Begitu masuk ke dalam mobil, dia mulai membicarakan rencana esok hari. "Aku sudah siapkan kejutan ulang tahun untukmu. Setelah semua kesibukan ini selesai, kita bisa mulai rencanakan punya anak, ya?"
Aku hanya diam mendengarkan. Pandanganku terarah ke luar jendela, tanpa memberi jawaban.
Begitu mobil mulai berjalan, teleponnya berdering. Simon mengangkatnya, lalu alisnya perlahan mengerut.
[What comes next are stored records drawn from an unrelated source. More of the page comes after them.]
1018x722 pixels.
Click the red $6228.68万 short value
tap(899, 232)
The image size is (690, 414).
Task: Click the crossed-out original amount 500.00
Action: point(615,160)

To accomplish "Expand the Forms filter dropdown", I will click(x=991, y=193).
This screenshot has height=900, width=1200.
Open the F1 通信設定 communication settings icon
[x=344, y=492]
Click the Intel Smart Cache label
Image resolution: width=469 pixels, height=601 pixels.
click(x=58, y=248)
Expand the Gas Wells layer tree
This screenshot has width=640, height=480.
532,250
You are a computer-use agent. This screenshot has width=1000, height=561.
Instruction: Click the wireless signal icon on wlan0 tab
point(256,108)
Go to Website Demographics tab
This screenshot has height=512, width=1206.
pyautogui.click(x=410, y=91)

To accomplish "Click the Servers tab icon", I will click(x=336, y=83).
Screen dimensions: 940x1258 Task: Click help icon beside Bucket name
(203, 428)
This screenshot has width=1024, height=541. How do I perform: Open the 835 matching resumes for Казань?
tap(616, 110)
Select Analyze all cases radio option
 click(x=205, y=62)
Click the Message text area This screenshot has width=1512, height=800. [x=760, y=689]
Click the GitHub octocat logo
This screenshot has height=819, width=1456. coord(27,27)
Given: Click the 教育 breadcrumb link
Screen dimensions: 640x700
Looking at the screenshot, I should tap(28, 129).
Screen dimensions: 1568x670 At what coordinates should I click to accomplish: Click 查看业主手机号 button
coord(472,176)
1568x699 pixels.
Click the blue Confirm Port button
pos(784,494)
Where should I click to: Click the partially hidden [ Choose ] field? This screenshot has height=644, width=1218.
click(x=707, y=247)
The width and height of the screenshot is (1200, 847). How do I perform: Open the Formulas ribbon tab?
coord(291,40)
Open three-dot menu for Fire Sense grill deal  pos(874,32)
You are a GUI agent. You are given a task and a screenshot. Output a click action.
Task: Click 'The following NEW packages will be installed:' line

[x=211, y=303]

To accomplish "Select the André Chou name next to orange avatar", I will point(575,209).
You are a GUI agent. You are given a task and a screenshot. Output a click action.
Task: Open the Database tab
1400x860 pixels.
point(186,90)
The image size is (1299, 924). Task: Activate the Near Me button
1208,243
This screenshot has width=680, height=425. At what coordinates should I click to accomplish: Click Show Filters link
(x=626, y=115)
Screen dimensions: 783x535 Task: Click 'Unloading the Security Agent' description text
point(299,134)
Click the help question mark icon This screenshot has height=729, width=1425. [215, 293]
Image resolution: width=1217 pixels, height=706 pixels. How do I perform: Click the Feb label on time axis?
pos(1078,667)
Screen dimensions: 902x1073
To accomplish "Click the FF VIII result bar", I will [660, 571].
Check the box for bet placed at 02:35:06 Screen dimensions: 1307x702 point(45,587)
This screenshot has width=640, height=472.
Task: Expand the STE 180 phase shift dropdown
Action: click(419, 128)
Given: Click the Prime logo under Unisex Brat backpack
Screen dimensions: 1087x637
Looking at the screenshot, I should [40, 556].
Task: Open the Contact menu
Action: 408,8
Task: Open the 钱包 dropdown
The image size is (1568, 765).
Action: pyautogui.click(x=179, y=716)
Nada bicaranya terdengar agak canggung.
Aku menoleh menatapnya dan berkata dengan tenang, "Kalau kamu ada urusan, pergilah duluan."
Simon tampak ragu. "Monica, aku ...."
"Nggak apa-apa. Aku akan menunggu di kapal."
Aku tak sempat melihat siapa peneleponnya, tapi aku tahu, hanya ada satu orang yang bisa membuat ekspresinya seperti itu. Setelah naik ke atas kapal sendirian, aku mengeluarkan ponsel dan membuka linimasa media sosial Cita.
Sebuah foto baru saja diunggah olehnya. Teks yang menyertainya berbunyi.
[ Di saat sukses, ada yang menemani. Dibawakan makanan malam, bahkan meluangkan waktu untuk mengobrol. Terima kasih karena selalu menjagaku. ]
Kolom komentar dipenuhi pujian.
[ Suamimu benar-benar luar biasa! ]
[ Inilah definisi pria sejati penyayang istri! ]
Namun, yang paling menarik perhatianku bukanlah kata-kata mereka, melainkan sebuah detail kecil dalam foto itu. Tangan seseorang dengan gelang tasbih yang tidak asing. Tangan itu milik Simon.
Aku langsung meneleponnya.
Namun, yang mengangkat teleponku adalah Cita.
"Sudah malam begini, Kakak telepon aku ada urusan apa? Jangan-jangan mau cari Simon, ya?" Suara Cita penuh dengan nada mengejek.
"Sudahlah, menyerahlah. Malam ini dia nggak akan pulang. Siapa suruh kakakku tercinta nggak bisa memikat pria? Orang sudah kuberikan padamu, tapi tetap saja kamu nggak bisa mempertahankannya."
Aku menutup telepon dengan dingin, lalu menoleh ke arah kru kapal. "Jalankan kapalnya."
"Nggak menunggu yang lain?"
"Nggak usah. Cuma aku sendiri."
Kapal layar perlahan mulai bergerak, membelah laut malam yang kelam dan melaju menuju perairan dalam. Aku berdiri sendirian di haluan kapal sambil menatap langit malam bertabur bintang. Angin laut menusuk tulang dan cahaya bintang memantul di permukaan air yang berkilau.
Semalaman penuh aku menunggu, tetapi dia tidak pernah datang.
Aku bersandar di dek sambil menatap kosong ke arah laut. Kenangan selama lima tahun terakhir berkelebat dalam pikiranku.
Sikap lembutnya, kebersamaannya, janji-janji yang dia ucapkan .... Setiap momen itu seperti pecahan kaca yang menyayat hati, tapi tak ada satu pun yang benar-benar utuh. Semua kepalsuan dan kemunafikan, kini terasa begitu menyedihkan dan konyol.
Menjelang fajar, aku mencoba meneleponnya sekali lagi. Kali ini, ponselnya sudah tidak aktif.
Aku menatap layar sejenak, lalu mengatur agar rekaman telepon dan video proses pembuatan lukisan yang semula kusiapkan untuk ulang tahun pernikahan kami dijadwalkan untuk diunggah otomatis.
Setelah semua selesai, aku berjalan ke buritan kapal. Aku menatap sekali lagi cahaya mentari yang mulai merekah di ufuk timur. Lalu, aku melompat. Menenggelamkan diri ke dalam laut yang dingin membekukan.
Di tempat lain, Simon bergegas pergi dari tempat Cita sambil berkata, "Aku harus pergi, besok ulang tahunnya. Aku janji akan menemaninya melihat matahari terbit."
Cita berusaha menahannya dengan kesal, "Simon, aku juga butuh kamu sekarang ...."
Simon menggeleng, "Nggak boleh. Hari ini nggak bisa."
Saat itulah asistennya mendatanginya. "Pak Simon ... istri Anda melompat ke laut!"